*What is required*
Check every line of the entries for the string "arrow" and return the ones that contain it.

Data supplied: Begin

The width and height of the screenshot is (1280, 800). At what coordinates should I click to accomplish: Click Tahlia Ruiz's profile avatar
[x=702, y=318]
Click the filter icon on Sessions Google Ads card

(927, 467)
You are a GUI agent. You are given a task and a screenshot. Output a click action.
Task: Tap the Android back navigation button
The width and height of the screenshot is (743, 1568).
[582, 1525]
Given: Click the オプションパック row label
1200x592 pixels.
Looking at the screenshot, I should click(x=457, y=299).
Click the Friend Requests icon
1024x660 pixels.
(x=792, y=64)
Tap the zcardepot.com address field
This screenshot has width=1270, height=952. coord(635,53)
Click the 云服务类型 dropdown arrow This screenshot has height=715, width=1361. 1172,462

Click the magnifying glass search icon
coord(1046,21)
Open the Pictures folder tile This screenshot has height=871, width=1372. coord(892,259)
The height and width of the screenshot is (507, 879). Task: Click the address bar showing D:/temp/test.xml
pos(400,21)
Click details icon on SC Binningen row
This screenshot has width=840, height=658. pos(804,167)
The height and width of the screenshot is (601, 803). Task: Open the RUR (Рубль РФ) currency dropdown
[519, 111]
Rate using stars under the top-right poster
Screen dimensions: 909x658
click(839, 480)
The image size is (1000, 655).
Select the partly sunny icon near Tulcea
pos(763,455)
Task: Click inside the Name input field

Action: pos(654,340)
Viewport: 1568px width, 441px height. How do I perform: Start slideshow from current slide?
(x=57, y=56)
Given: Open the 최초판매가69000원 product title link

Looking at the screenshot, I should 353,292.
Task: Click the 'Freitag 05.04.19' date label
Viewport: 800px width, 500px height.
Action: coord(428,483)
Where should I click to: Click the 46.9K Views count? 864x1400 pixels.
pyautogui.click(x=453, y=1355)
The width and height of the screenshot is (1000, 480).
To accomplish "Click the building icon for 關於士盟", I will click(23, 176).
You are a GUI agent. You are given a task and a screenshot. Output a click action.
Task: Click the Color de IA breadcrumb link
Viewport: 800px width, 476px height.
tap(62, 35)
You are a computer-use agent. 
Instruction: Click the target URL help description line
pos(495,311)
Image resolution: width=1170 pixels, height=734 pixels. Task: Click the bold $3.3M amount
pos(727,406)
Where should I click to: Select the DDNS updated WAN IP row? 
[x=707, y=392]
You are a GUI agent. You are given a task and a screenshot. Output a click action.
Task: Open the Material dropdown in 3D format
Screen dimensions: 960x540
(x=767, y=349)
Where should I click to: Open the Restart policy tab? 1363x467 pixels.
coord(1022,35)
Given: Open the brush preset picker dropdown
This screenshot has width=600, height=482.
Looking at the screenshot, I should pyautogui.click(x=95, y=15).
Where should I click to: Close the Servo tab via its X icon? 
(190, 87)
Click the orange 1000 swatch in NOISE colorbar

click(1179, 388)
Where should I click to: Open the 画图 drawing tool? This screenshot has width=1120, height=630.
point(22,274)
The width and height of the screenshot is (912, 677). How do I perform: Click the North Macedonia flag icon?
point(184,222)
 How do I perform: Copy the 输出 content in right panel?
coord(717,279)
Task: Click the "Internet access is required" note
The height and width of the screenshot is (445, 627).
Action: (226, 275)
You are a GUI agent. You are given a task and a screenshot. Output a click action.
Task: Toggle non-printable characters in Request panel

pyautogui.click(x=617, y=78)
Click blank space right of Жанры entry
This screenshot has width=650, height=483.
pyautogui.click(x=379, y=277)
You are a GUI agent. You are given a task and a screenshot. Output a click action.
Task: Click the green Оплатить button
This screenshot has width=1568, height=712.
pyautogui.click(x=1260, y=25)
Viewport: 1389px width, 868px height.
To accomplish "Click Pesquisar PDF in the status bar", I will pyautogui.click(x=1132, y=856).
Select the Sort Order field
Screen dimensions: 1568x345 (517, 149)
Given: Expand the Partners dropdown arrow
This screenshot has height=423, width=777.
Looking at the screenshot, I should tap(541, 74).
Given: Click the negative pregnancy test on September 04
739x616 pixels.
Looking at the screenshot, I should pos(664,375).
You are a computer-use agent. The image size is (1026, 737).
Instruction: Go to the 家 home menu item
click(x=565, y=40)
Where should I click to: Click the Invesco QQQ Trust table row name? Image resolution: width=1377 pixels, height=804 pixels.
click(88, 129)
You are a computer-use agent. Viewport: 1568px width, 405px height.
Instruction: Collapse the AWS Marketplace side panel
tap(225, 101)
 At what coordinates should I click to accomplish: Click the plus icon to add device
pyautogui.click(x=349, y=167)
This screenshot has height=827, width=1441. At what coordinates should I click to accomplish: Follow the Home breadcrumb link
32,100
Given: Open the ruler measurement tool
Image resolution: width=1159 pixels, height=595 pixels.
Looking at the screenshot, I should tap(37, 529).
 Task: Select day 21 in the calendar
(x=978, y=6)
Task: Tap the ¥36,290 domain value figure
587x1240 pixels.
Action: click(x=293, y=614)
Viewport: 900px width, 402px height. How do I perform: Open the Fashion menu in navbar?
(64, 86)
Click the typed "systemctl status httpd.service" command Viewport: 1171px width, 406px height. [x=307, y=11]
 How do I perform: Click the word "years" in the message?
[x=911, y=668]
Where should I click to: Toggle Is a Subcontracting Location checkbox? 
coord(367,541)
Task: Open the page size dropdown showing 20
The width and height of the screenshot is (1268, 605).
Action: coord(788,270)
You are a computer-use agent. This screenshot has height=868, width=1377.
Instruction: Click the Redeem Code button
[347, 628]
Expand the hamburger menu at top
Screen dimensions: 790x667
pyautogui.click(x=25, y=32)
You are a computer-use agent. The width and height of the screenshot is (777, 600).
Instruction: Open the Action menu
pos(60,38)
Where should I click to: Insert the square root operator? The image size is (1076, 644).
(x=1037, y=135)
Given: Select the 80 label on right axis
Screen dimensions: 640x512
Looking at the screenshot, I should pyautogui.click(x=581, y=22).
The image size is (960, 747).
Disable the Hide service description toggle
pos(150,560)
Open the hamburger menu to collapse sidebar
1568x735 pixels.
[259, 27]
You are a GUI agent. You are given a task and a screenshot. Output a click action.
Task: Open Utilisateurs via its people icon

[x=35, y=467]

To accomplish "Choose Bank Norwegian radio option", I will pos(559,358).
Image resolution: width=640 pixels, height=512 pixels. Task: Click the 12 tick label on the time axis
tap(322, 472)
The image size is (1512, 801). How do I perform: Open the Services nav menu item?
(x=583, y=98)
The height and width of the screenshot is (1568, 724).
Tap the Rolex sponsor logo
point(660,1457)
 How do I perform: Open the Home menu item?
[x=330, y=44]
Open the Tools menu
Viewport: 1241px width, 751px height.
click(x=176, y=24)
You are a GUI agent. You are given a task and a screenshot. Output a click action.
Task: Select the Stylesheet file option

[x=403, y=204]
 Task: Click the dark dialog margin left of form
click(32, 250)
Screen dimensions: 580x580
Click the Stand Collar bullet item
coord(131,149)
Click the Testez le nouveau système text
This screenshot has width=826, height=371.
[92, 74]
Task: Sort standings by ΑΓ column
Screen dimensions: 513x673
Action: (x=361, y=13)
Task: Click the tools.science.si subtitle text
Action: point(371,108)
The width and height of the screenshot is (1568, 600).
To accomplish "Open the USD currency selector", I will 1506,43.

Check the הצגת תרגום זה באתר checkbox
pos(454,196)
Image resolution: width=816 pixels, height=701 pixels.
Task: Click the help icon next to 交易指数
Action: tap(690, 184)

Data supplied: End

*Answer to the exercise*
Click the 云服务类型 dropdown arrow This screenshot has height=715, width=1361. 1172,462
Given: Expand the Partners dropdown arrow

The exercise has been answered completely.